Short exercise.
Reproduce the stretch of lines from the one containing "Where should I" through the last line below, requests included, adding 145 to every coordinate in the answers. Omit the pictures.

Material shown.
----------

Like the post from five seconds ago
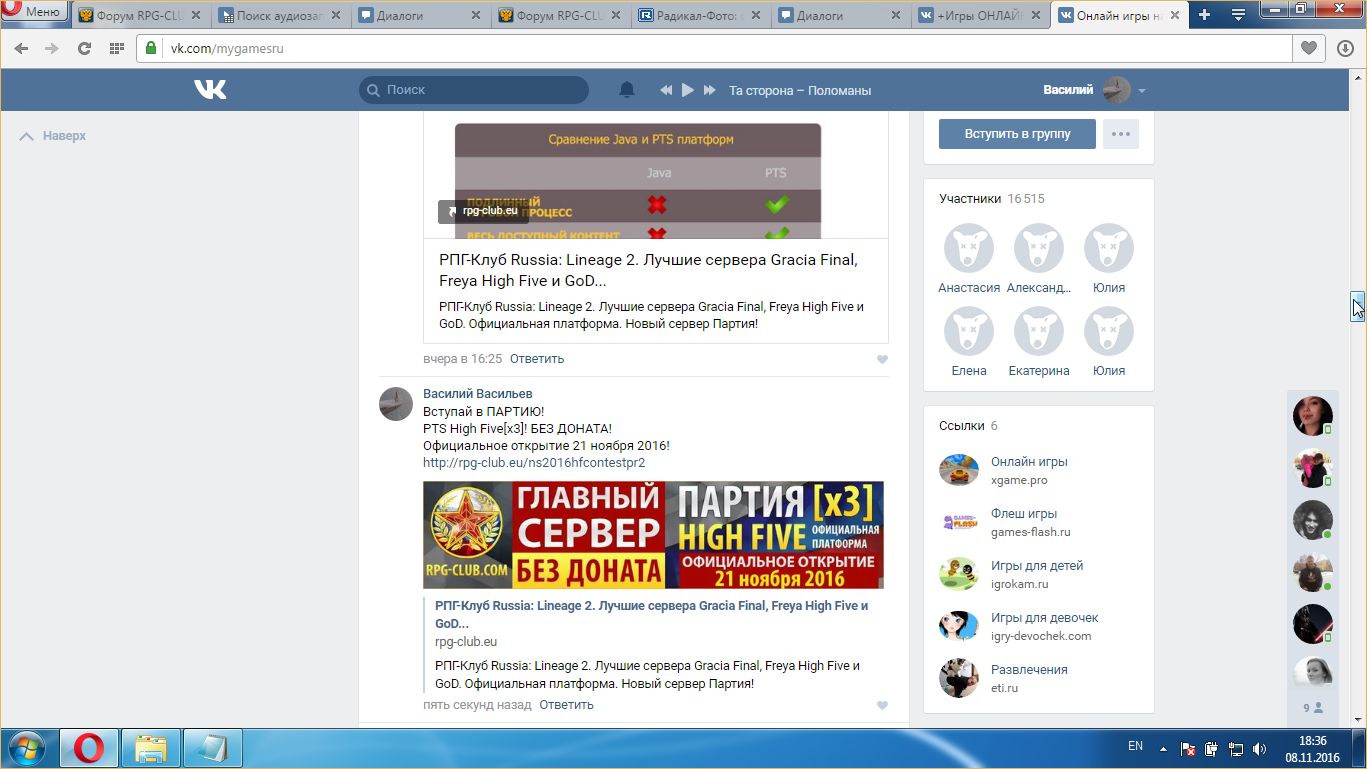This screenshot has width=1367, height=769. 882,705
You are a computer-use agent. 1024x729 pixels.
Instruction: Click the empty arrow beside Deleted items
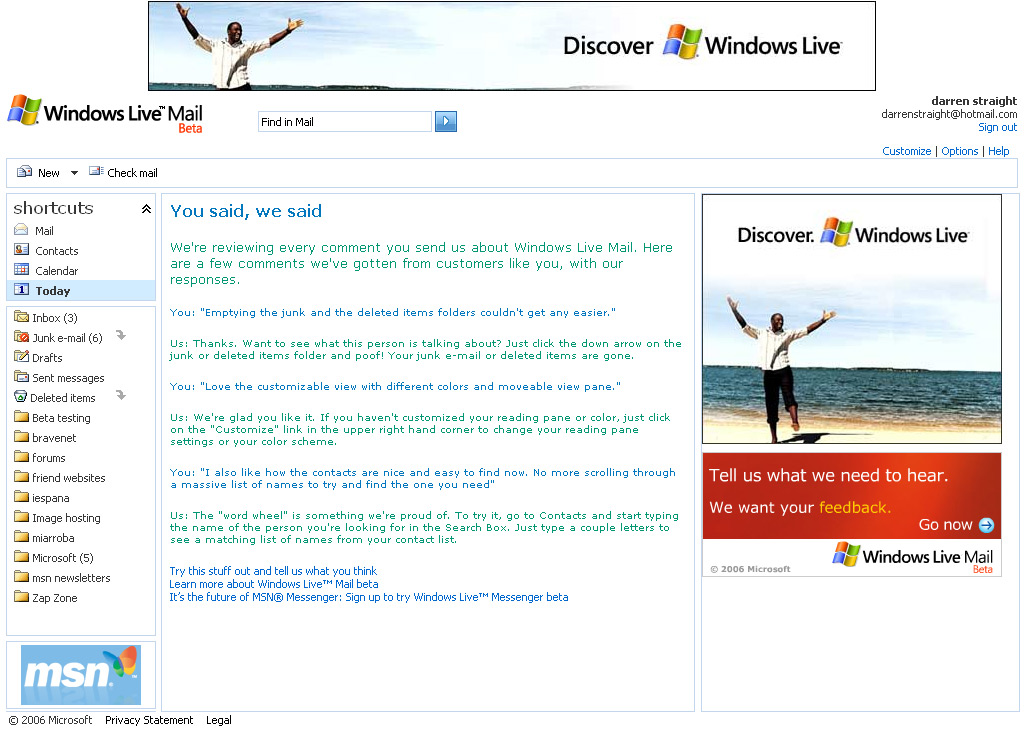(x=121, y=396)
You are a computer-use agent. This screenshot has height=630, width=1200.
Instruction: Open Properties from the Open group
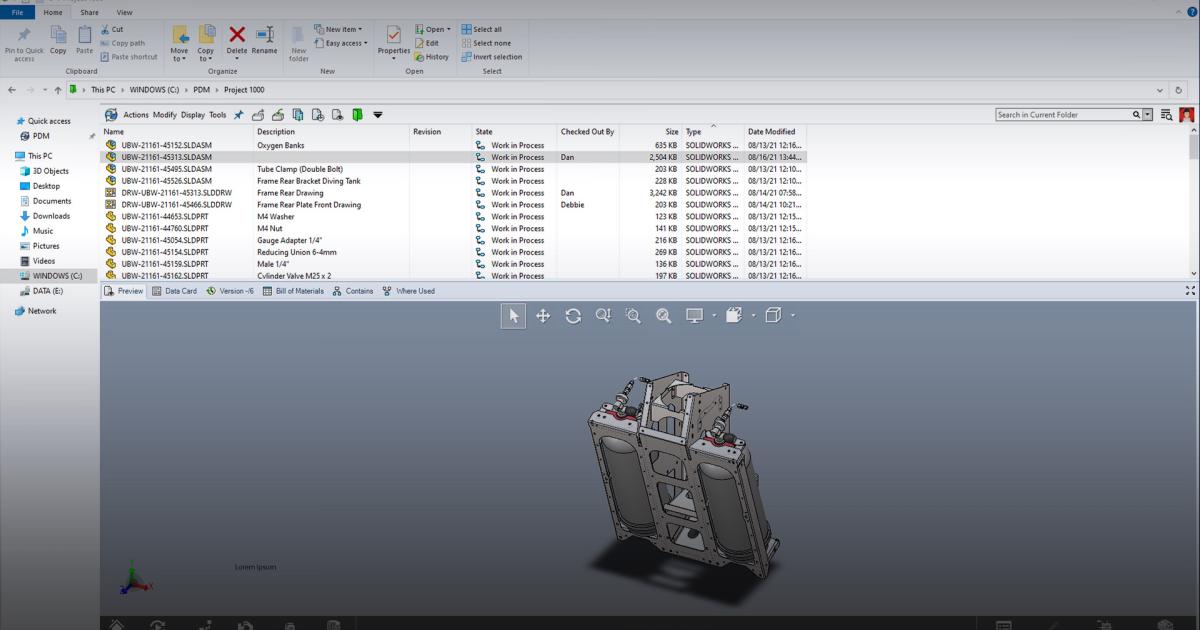(393, 44)
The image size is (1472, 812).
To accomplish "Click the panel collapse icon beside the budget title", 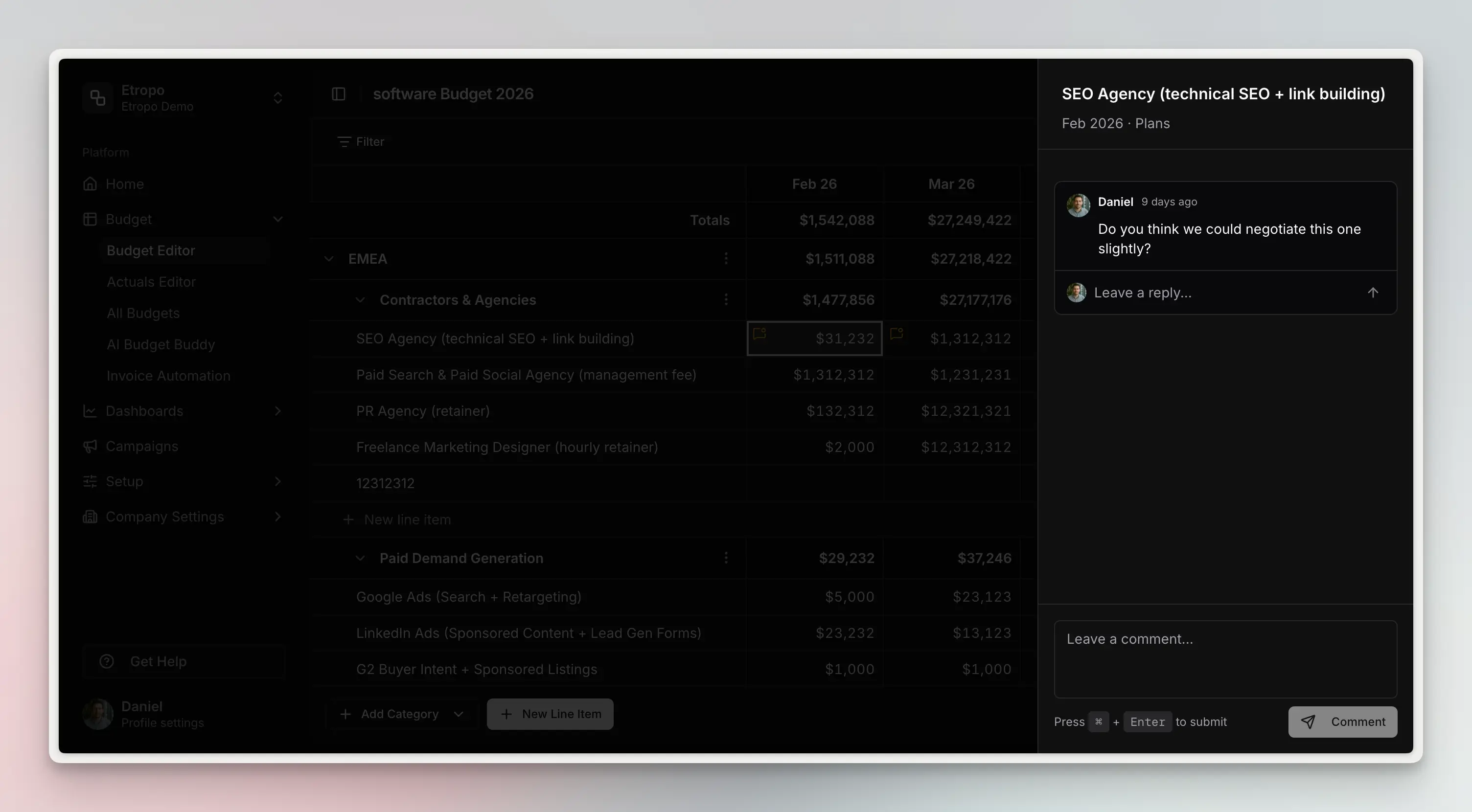I will pyautogui.click(x=340, y=93).
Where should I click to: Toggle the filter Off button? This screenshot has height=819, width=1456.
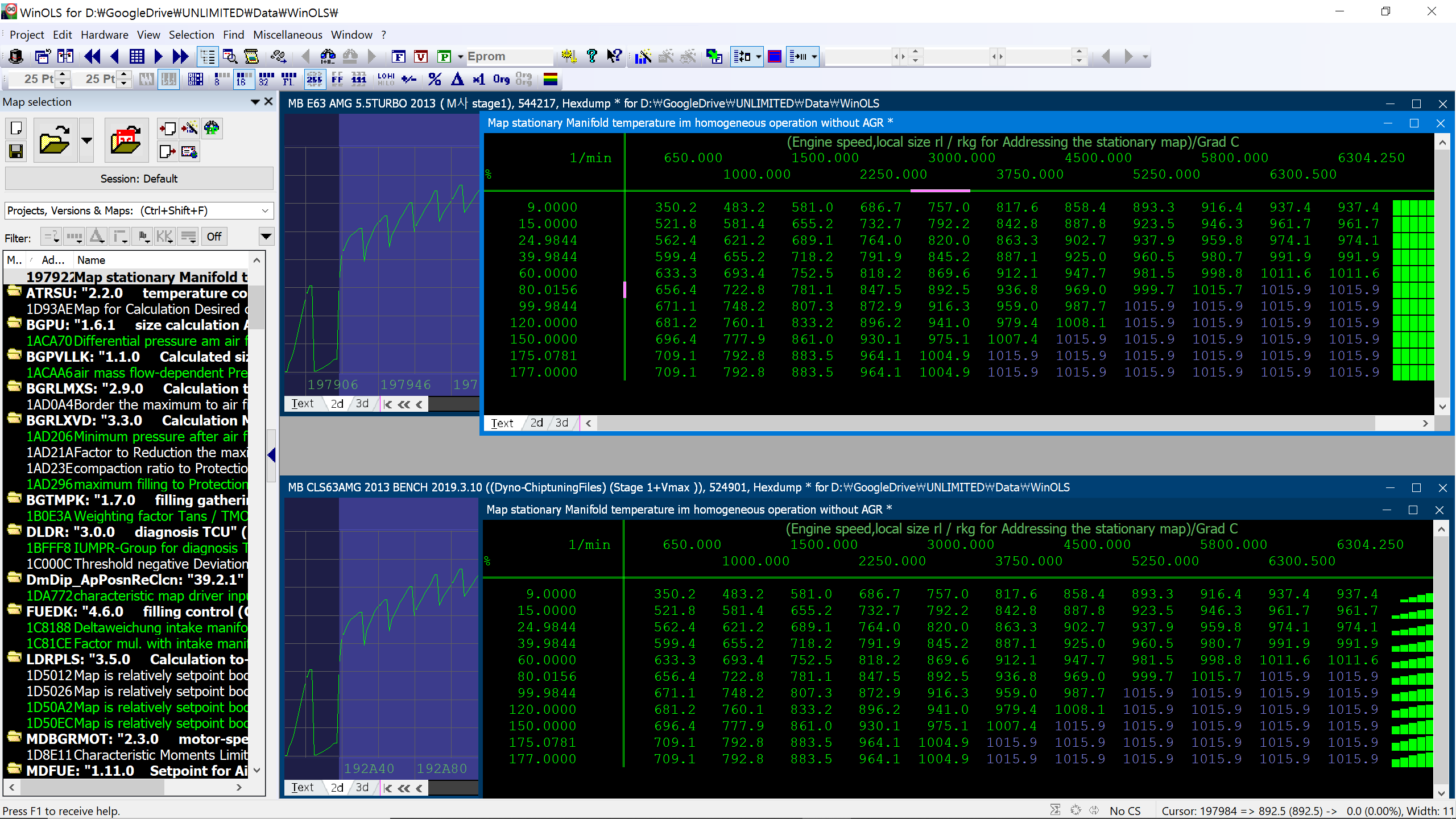tap(214, 237)
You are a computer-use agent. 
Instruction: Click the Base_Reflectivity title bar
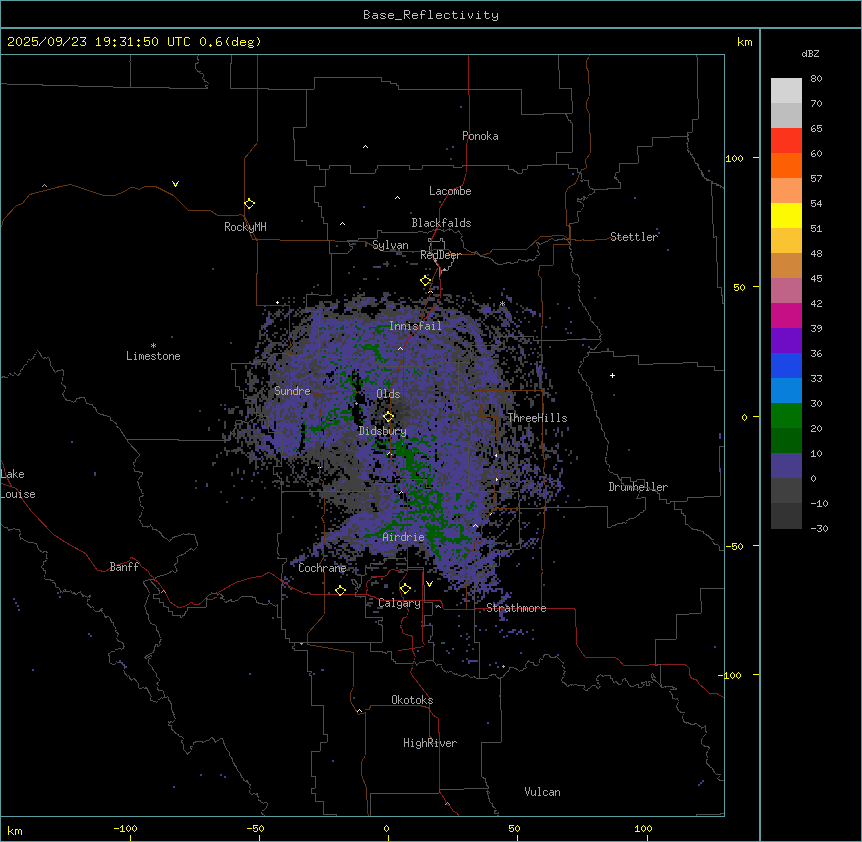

----------

Response to this exercise.
Where should I click to: Toggle the filter Off button? This screenshot has height=819, width=1456.
tap(359, 382)
You are a computer-use agent. 
Instruction: Click the Base_Reflectivity title bar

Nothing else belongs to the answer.